* **What is needed**
Write the next part of the article on the Garden of the Plantmaster adventure, starting after its final sentence.

* **Reading passage**
- - -

Garden of the Plantmaster
- Cover art by Bill Taylor
- Designers: Robert J. Kuntz
- Illustrators: Bill Taylor
- Publishers: Creations Unlimited
- Publication: 1987
- Genres: Fantasy

= Garden of the Plantmaster =

Fantasy role-playing game scenario

Garden of the Plantmaster is a fantasy role-playing game (FRPG) adventure originally created in the mid-1970s by Robert J. Kuntz for Gary Gygax's home Dungeons & Dragons campaign set in Castle Greyhawk. After revision to make it a standalone adventure, it was published by Creations Unlimited in 1987. Although the adventure is not specifically licensed for any particular role-playing game system, it is compatible with the rules for Advanced Dungeons & Dragons.

==Plot summary==
Garden of the Plantmaster is a scenario set in a demonic garden in an alien world. The heroes must stop the demon who has taken control of the garden from releasing its monsters into the world. The adventure includes 20 new monsters.

==Publication history==
This adventure had originally been developed by Robert Kuntz as a special level in the original Castle Greyhawk dungeons that Kuntz co-refereed with Gary Gygax in 1973–1975. Kuntz then revised it for his campaign Lost City of the Elders and it was also closely tied to the TSR publication Mordenkainen's Fantastic Adventure.

Kuntz founded Creations Unlimited in 1987, and used it to release five of his fantasy adventures. The fifth and last was Garden of the Plantmaster, a 72-page softcover book with cover art and illustrations by Bill Taylor.

Kenzer & Company reprinted the adventure as Garden of the Plant Master in 2003.

- - -

* **Stored data**
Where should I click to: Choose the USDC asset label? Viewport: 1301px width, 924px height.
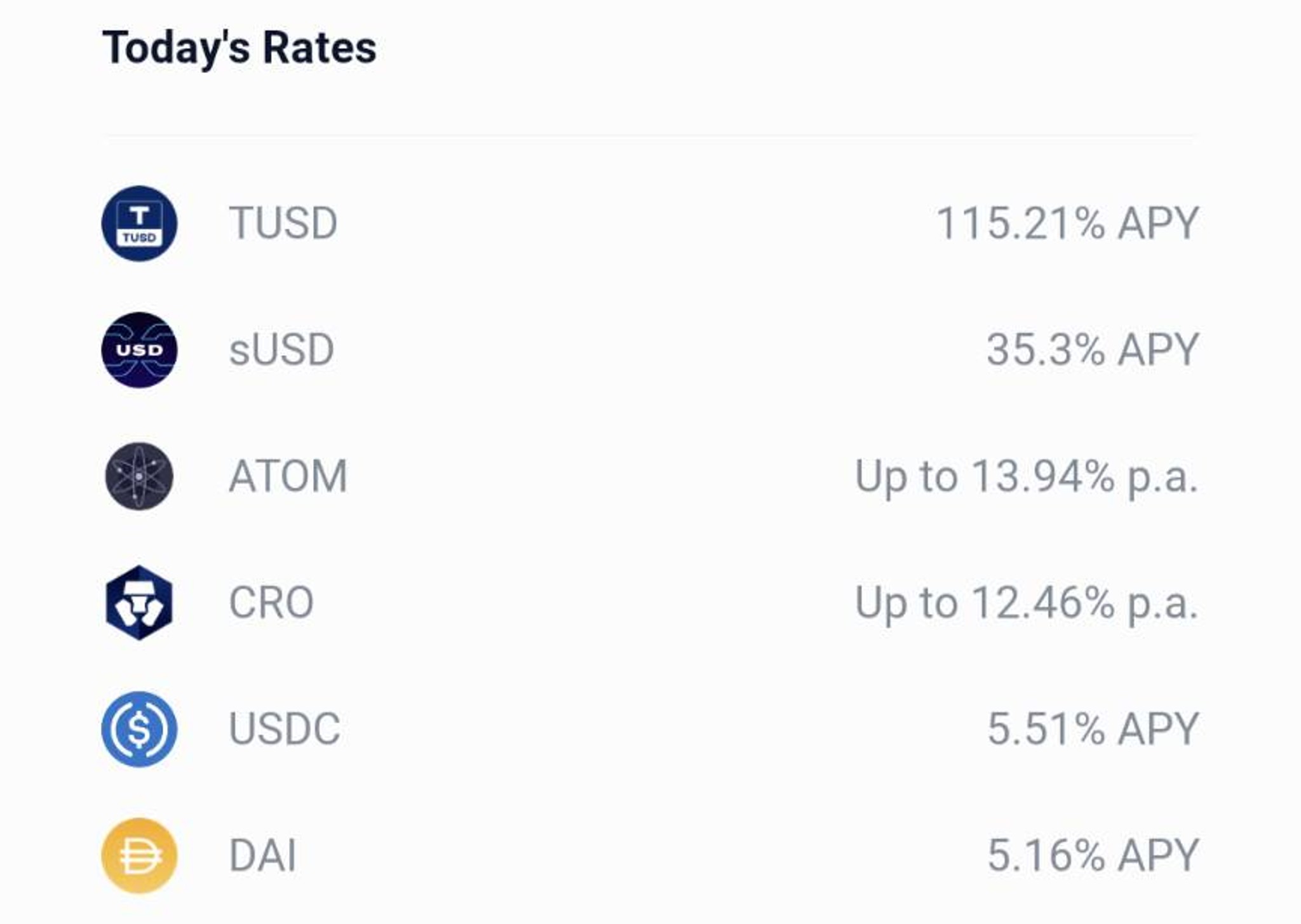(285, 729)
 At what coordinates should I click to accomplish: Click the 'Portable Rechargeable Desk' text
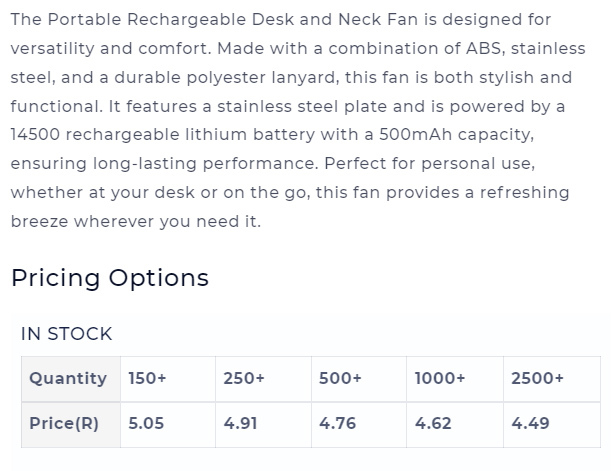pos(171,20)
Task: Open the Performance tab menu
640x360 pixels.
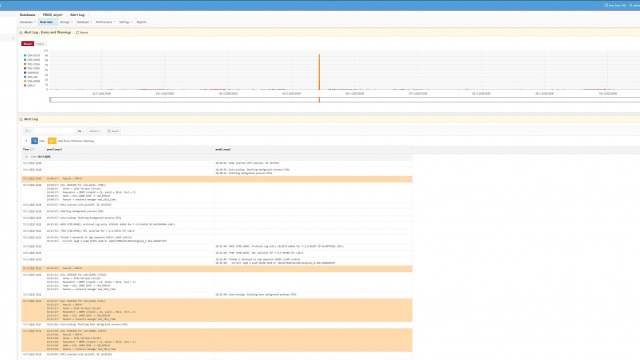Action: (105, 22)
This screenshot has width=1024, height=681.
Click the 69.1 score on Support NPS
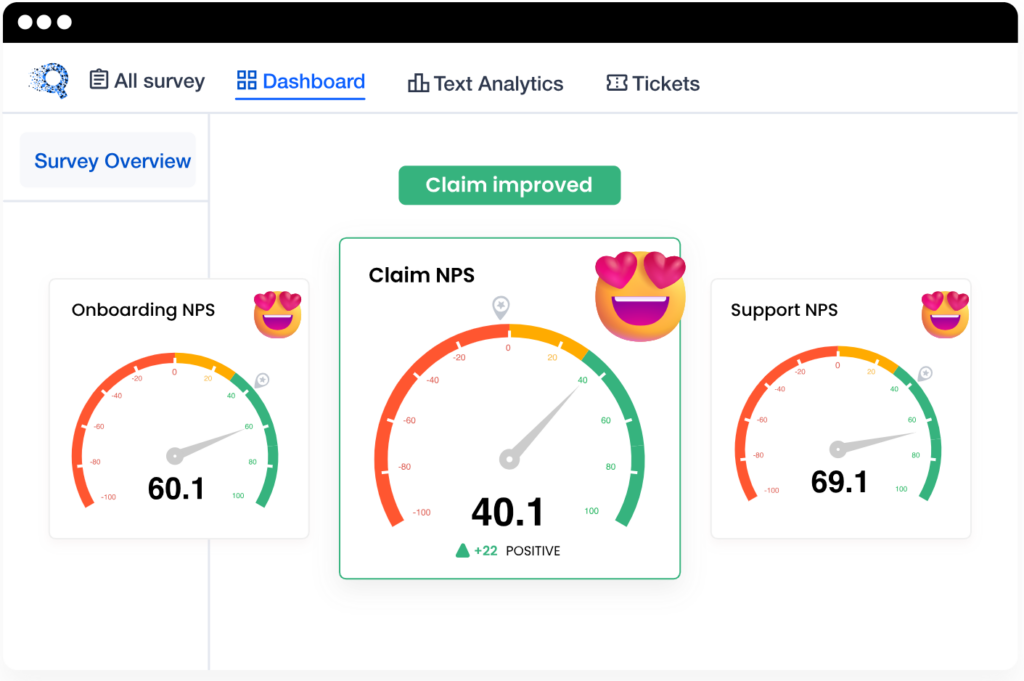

- - -

* **Output for this exercise**
==Reception==
In Issue 9 of White Wolf (1989), Stewart Wieck was disappointed, writing "Unfortunately, I must say that GP is among Mr. Kuntz's poorer works ... There is very little by way of plot and the fashion in which characters might become involved in the adventure is a little contrived." Wieck admitted, "some of the encounters are very interesting, but these cannot save the adventure as a whole." However, Wieck thought, as a sourcebook of resource material for a gamemaster, this book was "wonderful. It details vast quantities of flora and fauna. It could be an immeasurable help while developing an outdoors adventure." Because of these two opinions, Wieck gave the adventure two ratings, a 3 out of 10 and a 8 out of 10, saying, "[The first number] is representative of the adventure, but the second (higher) number represents GPs worth as a sourcebook. Mr. Kuntz has proven that he is capable of better works than this. Creations Unlimited says that they are 'the new wave in FRP games', so perhaps once the current gets moving a tidal wave will result."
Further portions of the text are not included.